Editor's note: This is the first installment of a series in which the Grand Forks Herald's veteran sports staff ranks their top five memorable moments. Herald sports editor Wayne Nelson opens the series with his No. 5 memorable moment.
In the late 1980s and a good chunk of the 1990s, Virgil Hill, who grew up in Grand Forks, was a big attraction in North Dakota sports -- perhaps the biggest. His boxing matches in the state were legendary -- thousands of North Dakota fans in electric atmospheres watching their favorite boxer win championship bout after championship bout.
In April of 1996, Hill fought New Yorker Lou DelValle in old Ralph Engelstad Arena -- the main event of HBO’s Boxing After Dark. The cable network’s BAD events began late Saturday nights, this one in Grand Forks starting at 10:30 p.m. The Herald sports staff had another name for Boxing After Dark -- Boxing After Deadline.
I covered that Hill-DelValle fight, the World Boxing Association light heavyweight title bout that began at 11:40 p.m. -- the normal deadline for a regular sports night at the Herald at the time.
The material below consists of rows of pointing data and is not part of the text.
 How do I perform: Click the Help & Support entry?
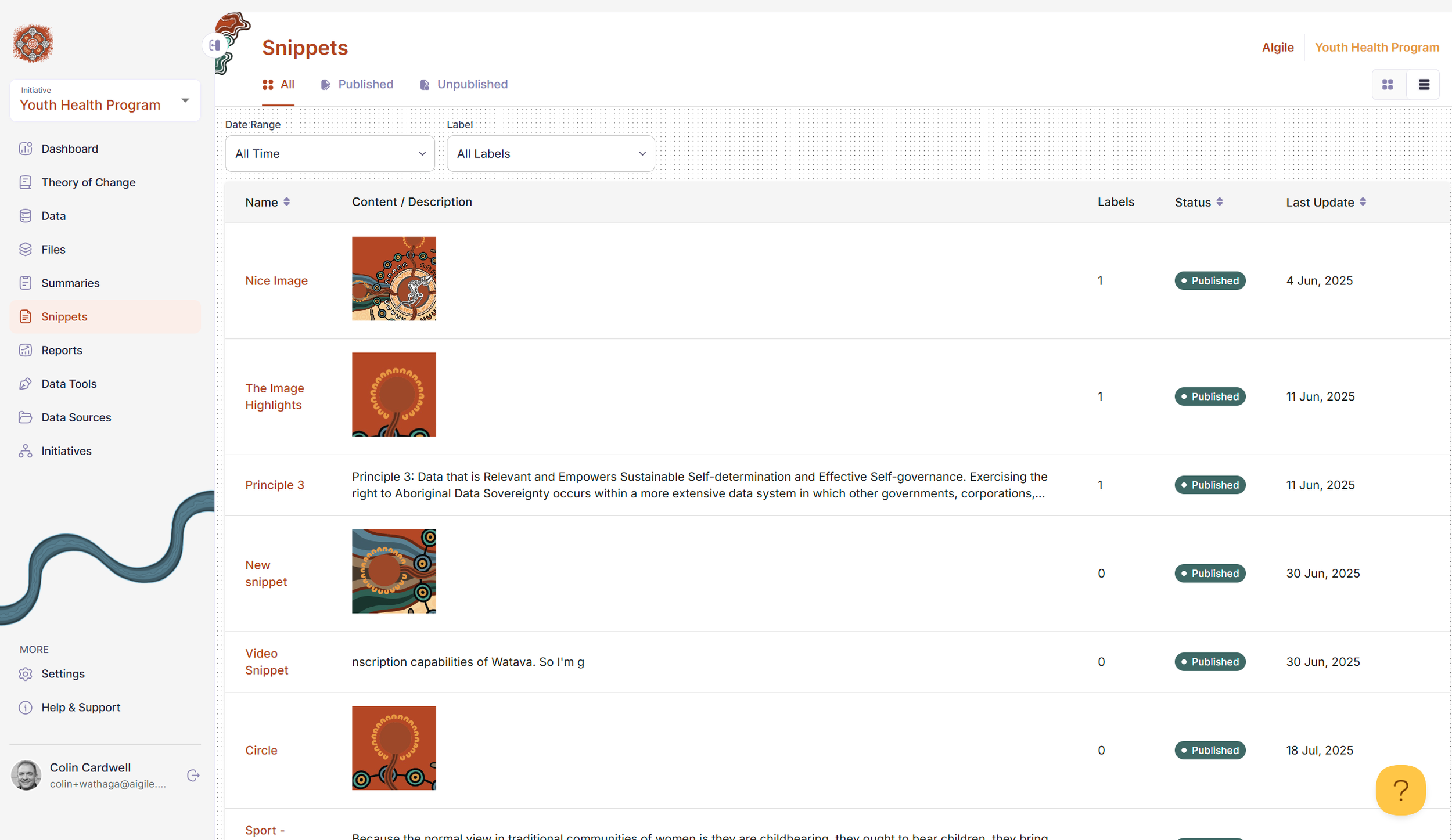(x=81, y=707)
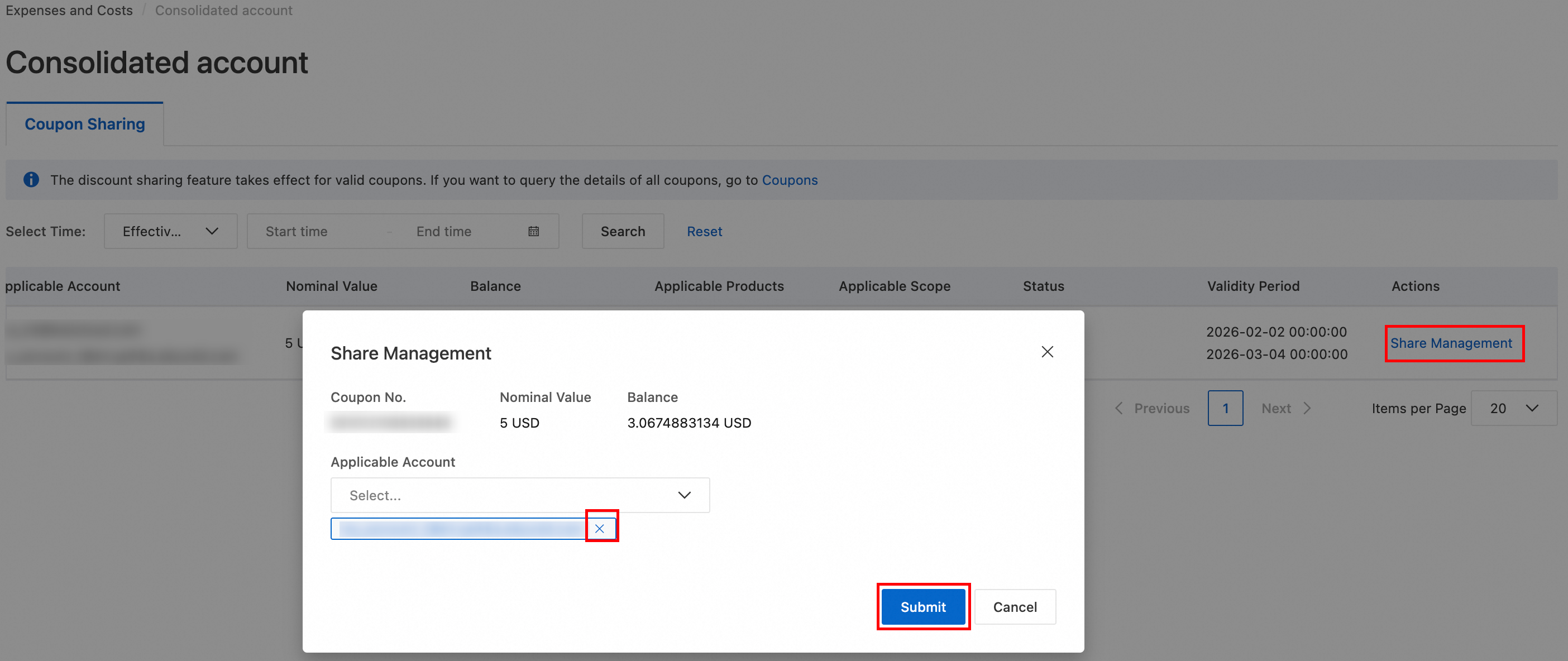Image resolution: width=1568 pixels, height=661 pixels.
Task: Click the End time input field
Action: coord(462,231)
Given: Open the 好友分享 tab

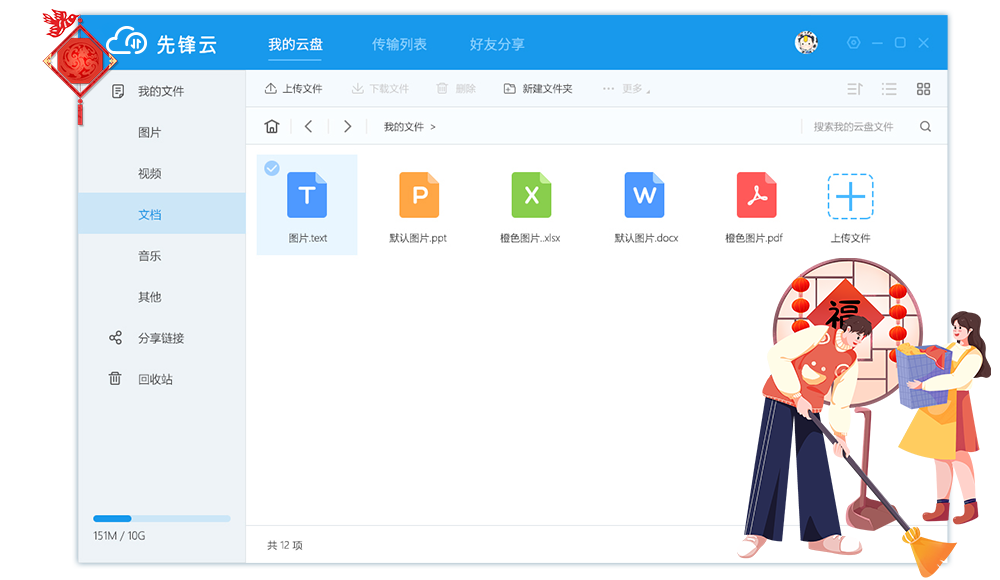Looking at the screenshot, I should [x=497, y=44].
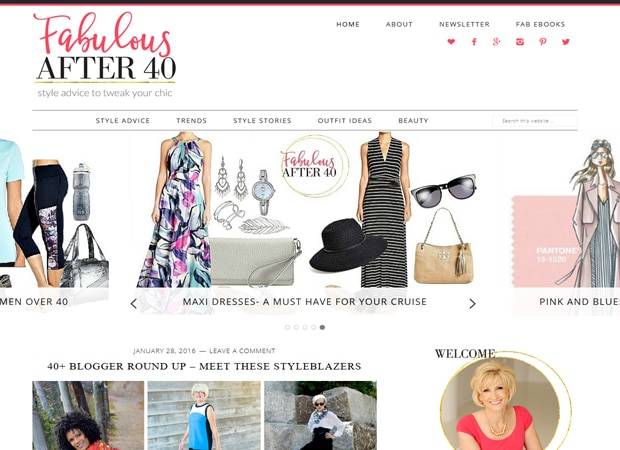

Because of the high interest in the fight, the Herald delayed the late press run to include the story. I’ve scrambled on deadline many nights over 40-plus years in this business -- none more so on this night.
DelValle talked the talk leading up to the fight. Before the fight, DelValle told Hill: “I’m going to knock you out punk. You’d better learn some new tricks because I’m going to knock you out. You’re dead. You’re dead.”
More than 6,000 roaring fans in the old Ralph wouldn’t let Hill lose the fight, although it was closer than anticipated. Hill won a close decision even though DelValle knocked Hill to the canvas in the second round with a left hook.
Hill said it wasn’t his best fight. DelValle’s manager, Joe DeGuardia, thought his fighter won. “Anything Virgil does affects the judges,” he said. “If this was any place neutral, we get the decision.”
Hill, a 20-1 favorite, improved to 42-1 with the win while DelValle lost for the first time in 23 bouts.
The day after the fight, I tracked down DelValle -- nicknamed “Honey Boy” -- at his motel for a second-day story. He was anything but cocky. Gone was the bravado displayed before the fight. After a pleasant interview, he asked if I could do him a favor and take some of the Bit-O-Honey candies he had in his room. The small candies -- hundreds of them -- were in a huge cardboard box on his counter. He brought the candies to throw out during his Engelstad Arena entrance the previous night.
I obliged, but my jacket pockets were only so big.
That night still resonates with me, not only because of the title bout but by the electricity in the arena and other not-so-normal things you see covering sports.
My seat was near the ring apron -- you couldn’t get any closer to the ring than where my seat was located.
On the undercard was the fight between Obed Sullivan and Buster Mathis Jr., who fought Mike Tyson two months earlier.
Mathis Jr. and Sullivan were two massive heavyweights pounding each other relentlessly. At one point during the bout, the two heavyweights were slugging it out on the ropes right above my seat.
I had my trusty Radio Shack TRS 80 laptop -- now an ancient relic -- right in front of me. Looking down to begin typing, I noticed there was some type of a sludge on my keyboard, no doubt the fallout from the punches landed above me.
Somehow, I struggled to clear the keyboard and keep typing.
These days, I probably would have needed to call a crew with Hazmat suits to clean the keyboard.
All-in-all, it was a top five night in my years of covering sports.